# Exercise prompt
The whole of the data is to be reproduced exactly.

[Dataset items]
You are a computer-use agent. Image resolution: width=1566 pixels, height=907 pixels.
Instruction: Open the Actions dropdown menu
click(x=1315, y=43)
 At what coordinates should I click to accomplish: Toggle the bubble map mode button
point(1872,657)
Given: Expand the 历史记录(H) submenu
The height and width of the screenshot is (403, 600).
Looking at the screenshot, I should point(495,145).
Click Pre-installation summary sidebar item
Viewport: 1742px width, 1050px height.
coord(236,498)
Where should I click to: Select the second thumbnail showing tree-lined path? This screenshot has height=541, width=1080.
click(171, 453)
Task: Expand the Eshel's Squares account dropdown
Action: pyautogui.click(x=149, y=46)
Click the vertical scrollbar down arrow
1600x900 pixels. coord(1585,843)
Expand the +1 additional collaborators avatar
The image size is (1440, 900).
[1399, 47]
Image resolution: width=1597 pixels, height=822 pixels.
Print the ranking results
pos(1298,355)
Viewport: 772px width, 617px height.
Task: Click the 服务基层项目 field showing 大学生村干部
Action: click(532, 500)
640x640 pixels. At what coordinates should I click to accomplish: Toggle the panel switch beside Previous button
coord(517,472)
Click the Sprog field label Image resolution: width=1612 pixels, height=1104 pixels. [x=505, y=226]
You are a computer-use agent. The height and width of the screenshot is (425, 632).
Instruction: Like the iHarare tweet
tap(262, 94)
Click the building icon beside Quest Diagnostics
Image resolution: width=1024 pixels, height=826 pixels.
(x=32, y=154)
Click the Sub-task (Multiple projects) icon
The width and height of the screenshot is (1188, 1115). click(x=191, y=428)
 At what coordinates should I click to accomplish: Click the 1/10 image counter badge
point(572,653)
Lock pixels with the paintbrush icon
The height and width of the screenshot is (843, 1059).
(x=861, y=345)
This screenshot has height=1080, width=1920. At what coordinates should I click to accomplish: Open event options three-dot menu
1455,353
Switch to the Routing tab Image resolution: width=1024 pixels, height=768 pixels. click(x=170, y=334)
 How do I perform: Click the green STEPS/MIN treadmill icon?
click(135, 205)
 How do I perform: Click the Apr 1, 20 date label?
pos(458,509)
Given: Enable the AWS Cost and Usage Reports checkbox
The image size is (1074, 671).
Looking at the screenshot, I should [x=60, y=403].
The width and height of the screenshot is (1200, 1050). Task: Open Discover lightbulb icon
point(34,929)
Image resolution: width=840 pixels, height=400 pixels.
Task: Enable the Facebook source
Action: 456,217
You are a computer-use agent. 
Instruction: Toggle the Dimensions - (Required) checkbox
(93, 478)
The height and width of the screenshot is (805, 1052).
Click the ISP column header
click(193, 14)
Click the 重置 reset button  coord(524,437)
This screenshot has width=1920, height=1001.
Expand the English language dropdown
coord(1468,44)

# Solution
You are a computer-use agent. Image resolution: width=1566 pixels, height=907 pixels.
Instruction: Open the Actions dropdown menu
click(x=1315, y=43)
 At what coordinates should I click to accomplish: Toggle the bubble map mode button
point(1872,657)
Given: Expand the 历史记录(H) submenu
The height and width of the screenshot is (403, 600).
Looking at the screenshot, I should point(495,145).
Click Pre-installation summary sidebar item
Viewport: 1742px width, 1050px height.
coord(236,498)
Where should I click to: Select the second thumbnail showing tree-lined path? This screenshot has height=541, width=1080.
click(171, 453)
Task: Expand the Eshel's Squares account dropdown
Action: pyautogui.click(x=149, y=46)
Click the vertical scrollbar down arrow
1600x900 pixels. coord(1585,843)
Expand the +1 additional collaborators avatar
The image size is (1440, 900).
[1399, 47]
Image resolution: width=1597 pixels, height=822 pixels.
Print the ranking results
pos(1298,355)
Viewport: 772px width, 617px height.
Task: Click the 服务基层项目 field showing 大学生村干部
Action: click(532, 500)
640x640 pixels. At what coordinates should I click to accomplish: Toggle the panel switch beside Previous button
coord(517,472)
Click the Sprog field label Image resolution: width=1612 pixels, height=1104 pixels. [x=505, y=226]
You are a computer-use agent. The height and width of the screenshot is (425, 632).
Instruction: Like the iHarare tweet
tap(262, 94)
Click the building icon beside Quest Diagnostics
Image resolution: width=1024 pixels, height=826 pixels.
(x=32, y=154)
Click the Sub-task (Multiple projects) icon
The width and height of the screenshot is (1188, 1115). click(x=191, y=428)
 At what coordinates should I click to accomplish: Click the 1/10 image counter badge
point(572,653)
Lock pixels with the paintbrush icon
The height and width of the screenshot is (843, 1059).
(x=861, y=345)
This screenshot has height=1080, width=1920. At what coordinates should I click to accomplish: Open event options three-dot menu
1455,353
Switch to the Routing tab Image resolution: width=1024 pixels, height=768 pixels. click(x=170, y=334)
 How do I perform: Click the green STEPS/MIN treadmill icon?
click(135, 205)
 How do I perform: Click the Apr 1, 20 date label?
pos(458,509)
Given: Enable the AWS Cost and Usage Reports checkbox
The image size is (1074, 671).
Looking at the screenshot, I should [x=60, y=403].
The width and height of the screenshot is (1200, 1050). Task: Open Discover lightbulb icon
point(34,929)
Image resolution: width=840 pixels, height=400 pixels.
Task: Enable the Facebook source
Action: 456,217
You are a computer-use agent. 
Instruction: Toggle the Dimensions - (Required) checkbox
(93, 478)
The height and width of the screenshot is (805, 1052).
Click the ISP column header
click(193, 14)
Click the 重置 reset button  coord(524,437)
This screenshot has width=1920, height=1001.
Expand the English language dropdown
coord(1468,44)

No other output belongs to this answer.